SERAP drags Buhari, NASS to UN over cuts in health, UBE budgets
Asks it to stop the spending of N27bn for renovation Socio-Economic Rights and Accountability Project (SERAP) has sent an urgent appeal to three UN special rapporteurs urging them to use their “mandates to urgently request the Nigerian government and the leadership of the National Assembly to immediately reverse the unlawful, disproportionate and discriminatory budget cuts to education and healthcare, and to stop the authorities from spending N27bn to renovate the National Assembly complex.”
The special rapporteurs are: Ms. Koumbou Boly Barry, Special Rapporteur on the right to education; Mr. Dainius Puras, Special Rapporteur on the right to health; and Mr. Olivier De Schutter, Special Rapporteur on extreme poverty and human rights.
In the revised 2020 budget approved yesterday, the Federal Government reportedly gave the National Assembly N27bn for the renovation of its complex, and cut health, Universal Basic Education budgets by over 50 percent. While the health budget is reduced from N44.4bn to N25.5bn, the UBE budget is reduced from N111.7bn to just N51.1bn. In the urgent appeal dated June 3, 2020, and signed by SERAP deputy director Kolawole Oluwadare, the organization said:
“Nigerian authorities are putting politicians’ allowances and comfort before citizens’ human rights.

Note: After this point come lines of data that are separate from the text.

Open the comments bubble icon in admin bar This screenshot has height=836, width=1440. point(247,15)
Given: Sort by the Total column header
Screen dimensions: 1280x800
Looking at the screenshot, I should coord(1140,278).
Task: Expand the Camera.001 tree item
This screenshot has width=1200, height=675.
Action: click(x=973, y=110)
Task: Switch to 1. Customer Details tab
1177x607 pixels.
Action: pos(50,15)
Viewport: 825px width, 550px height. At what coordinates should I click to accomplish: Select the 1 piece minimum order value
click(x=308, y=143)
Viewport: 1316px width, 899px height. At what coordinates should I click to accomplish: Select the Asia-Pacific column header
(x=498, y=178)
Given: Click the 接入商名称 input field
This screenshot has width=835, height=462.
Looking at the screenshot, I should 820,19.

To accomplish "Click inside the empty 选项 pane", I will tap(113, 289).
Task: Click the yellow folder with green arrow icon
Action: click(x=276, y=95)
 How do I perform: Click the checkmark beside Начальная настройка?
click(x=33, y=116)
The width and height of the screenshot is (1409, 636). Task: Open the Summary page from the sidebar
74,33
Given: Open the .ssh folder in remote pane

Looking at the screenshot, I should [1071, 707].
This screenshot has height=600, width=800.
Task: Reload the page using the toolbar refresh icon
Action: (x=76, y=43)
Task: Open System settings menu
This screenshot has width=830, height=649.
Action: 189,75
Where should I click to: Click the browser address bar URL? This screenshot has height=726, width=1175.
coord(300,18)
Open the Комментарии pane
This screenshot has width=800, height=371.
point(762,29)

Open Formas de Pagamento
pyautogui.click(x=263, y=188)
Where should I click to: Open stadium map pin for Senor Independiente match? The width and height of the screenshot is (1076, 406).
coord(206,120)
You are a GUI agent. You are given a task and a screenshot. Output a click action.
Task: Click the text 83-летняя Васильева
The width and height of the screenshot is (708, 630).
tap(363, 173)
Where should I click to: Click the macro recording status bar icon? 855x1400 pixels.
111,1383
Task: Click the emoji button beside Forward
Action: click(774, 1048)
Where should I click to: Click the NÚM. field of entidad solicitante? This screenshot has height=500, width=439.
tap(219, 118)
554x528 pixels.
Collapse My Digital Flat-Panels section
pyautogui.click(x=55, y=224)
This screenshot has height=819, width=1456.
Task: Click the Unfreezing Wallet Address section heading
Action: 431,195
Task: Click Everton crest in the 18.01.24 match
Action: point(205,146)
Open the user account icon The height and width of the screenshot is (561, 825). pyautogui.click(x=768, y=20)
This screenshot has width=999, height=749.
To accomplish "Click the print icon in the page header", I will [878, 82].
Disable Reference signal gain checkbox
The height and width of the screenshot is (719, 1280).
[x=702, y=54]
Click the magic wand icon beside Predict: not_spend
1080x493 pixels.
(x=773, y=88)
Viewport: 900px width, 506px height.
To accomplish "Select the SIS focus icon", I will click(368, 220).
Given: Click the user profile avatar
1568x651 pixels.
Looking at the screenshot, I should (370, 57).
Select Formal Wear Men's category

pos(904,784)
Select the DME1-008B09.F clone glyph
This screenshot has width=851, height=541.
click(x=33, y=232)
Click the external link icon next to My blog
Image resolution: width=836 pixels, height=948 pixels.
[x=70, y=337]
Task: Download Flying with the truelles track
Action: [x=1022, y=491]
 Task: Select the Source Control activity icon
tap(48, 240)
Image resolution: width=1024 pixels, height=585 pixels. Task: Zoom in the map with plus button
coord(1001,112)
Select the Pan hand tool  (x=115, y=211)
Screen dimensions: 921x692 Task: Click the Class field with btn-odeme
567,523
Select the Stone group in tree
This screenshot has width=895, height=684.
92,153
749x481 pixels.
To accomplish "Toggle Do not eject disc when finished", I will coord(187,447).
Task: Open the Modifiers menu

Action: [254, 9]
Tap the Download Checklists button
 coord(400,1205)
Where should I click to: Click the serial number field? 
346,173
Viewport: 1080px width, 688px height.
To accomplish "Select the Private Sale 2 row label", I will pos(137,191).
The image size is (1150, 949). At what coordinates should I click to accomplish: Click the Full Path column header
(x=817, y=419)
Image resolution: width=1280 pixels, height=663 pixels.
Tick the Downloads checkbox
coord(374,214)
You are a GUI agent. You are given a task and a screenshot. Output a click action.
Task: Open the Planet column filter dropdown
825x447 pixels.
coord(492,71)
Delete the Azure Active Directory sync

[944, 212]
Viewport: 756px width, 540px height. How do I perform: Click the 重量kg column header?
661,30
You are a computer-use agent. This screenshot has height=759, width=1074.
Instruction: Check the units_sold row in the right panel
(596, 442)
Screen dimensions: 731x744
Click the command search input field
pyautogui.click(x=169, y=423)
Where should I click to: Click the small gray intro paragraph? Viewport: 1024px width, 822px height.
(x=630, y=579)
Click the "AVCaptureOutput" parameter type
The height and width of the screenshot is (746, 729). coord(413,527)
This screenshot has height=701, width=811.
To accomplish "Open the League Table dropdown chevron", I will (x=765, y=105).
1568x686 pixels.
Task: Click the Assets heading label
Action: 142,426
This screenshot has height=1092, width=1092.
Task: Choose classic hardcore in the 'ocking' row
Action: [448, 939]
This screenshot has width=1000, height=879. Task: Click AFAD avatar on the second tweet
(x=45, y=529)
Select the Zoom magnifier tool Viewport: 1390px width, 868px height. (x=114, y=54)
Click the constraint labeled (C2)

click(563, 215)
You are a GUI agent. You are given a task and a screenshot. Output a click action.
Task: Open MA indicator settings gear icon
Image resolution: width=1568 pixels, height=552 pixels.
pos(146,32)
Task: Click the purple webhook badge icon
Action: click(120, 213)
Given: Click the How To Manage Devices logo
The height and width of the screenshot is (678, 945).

The budget cuts show failure to address the growing economic and social inequality in the country, and to genuinely address the consequences of COVID-19 on the poor and marginalized groups.”
According to SERAP: “Nigeria’s budget deficits are caused by excessive expenditures on politicians’ allowances and mismanagement.
Nigerian authorities would only be able to commit to fiscal discipline if they prioritise cutting the allowances of lawmakers and the costs of governance in general, rather than cutting critical funding for healthcare and education.” SERAP said:
“We believe that alternative policies and measures, such as reducing the costs of governance, including the excessive allowances for high-ranking public officials and the lawmakers, would have been a more appropriate solution to addressing budget deficits, as this would increase the available resources for healthcare and education, which in turn would contribute to reducing socio-economic inequality.”
The urgent appeal, read in part: “Nigerian authorities also ought to show that the budget cuts to healthcare and education are necessary and proportionate, in that they must be justifiable after the most careful consideration of all other less restrictive alternatives, for example excessive allowances for Nigerian lawmakers, and excessive costs of governance, in general.”